== SUPPLIED TEXT ==

Visual perception of the surrounding world is undoubtedly the most important thing in a person’s life, because more than eighty percent of the information a person perceives through visual receptors.

People recognize the world through images and, to a lesser extent, through sounds, touch, smell, and taste.

Since ancient times, people have tried to display the world around them, and the most frequently repeated and most interesting object of the image is the human body.

It is amazing how attractive it is, and what a myriad of the most unusual images found in the history of art from primitive times to our time.

Without a doubt, it is an inexhaustible source of inspiration and a constant object of interest in painting, sculpture, photography and television.

Although the human body itself has remained virtually unchanged for many centuries, images are often not an exact copy of a person.

Ideas about beauty and the ideal have constantly been transformed and in each era people perceive themselves differently. Often this is just an image that resembles a person – a kind of imaginary representation of the human body.

== TASK OBJECTIVE ==
Resume the text on the human body in art, picking up after its last sentence. You won't need the data that comes next.

== DATASET SECTION ==

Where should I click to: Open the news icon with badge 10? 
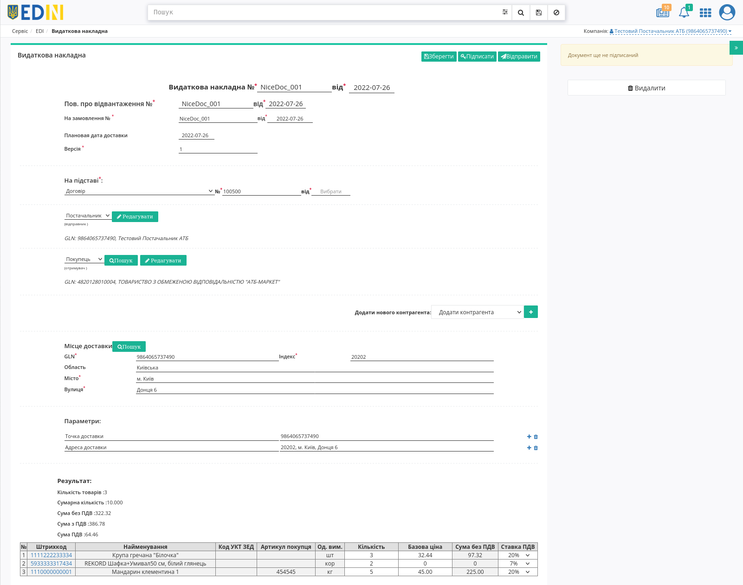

== TASK OUTPUT ==
And this is not surprising, because our world is just a world of illusions built by a creative person into reality. But in every time and age, there is a special key to understanding why people present themselves in this way.
Looking at ancient female figurines of primitive art, you can’t help noticing that some body details are either intentionally missing or significantly understated, and other details are grotesquely exaggerated.

Unwittingly, this suggests the idea of what was valued in primitive society. Harsh living conditions and the need for survival of the species pushed to associate the voluminous female body with the ideal of abundance and beauty, which will allow you to continue your family.

The Egyptian state is one of the oldest, and this civilization has left behind the most original and strictly canonical art.

Having arisen more than seven thousand years ago, it has existed in an unchanged form for almost five millennia. The strict geometricality of the figures, which have always been the same height and body type, hides the main mystery – why are all the images so uniform?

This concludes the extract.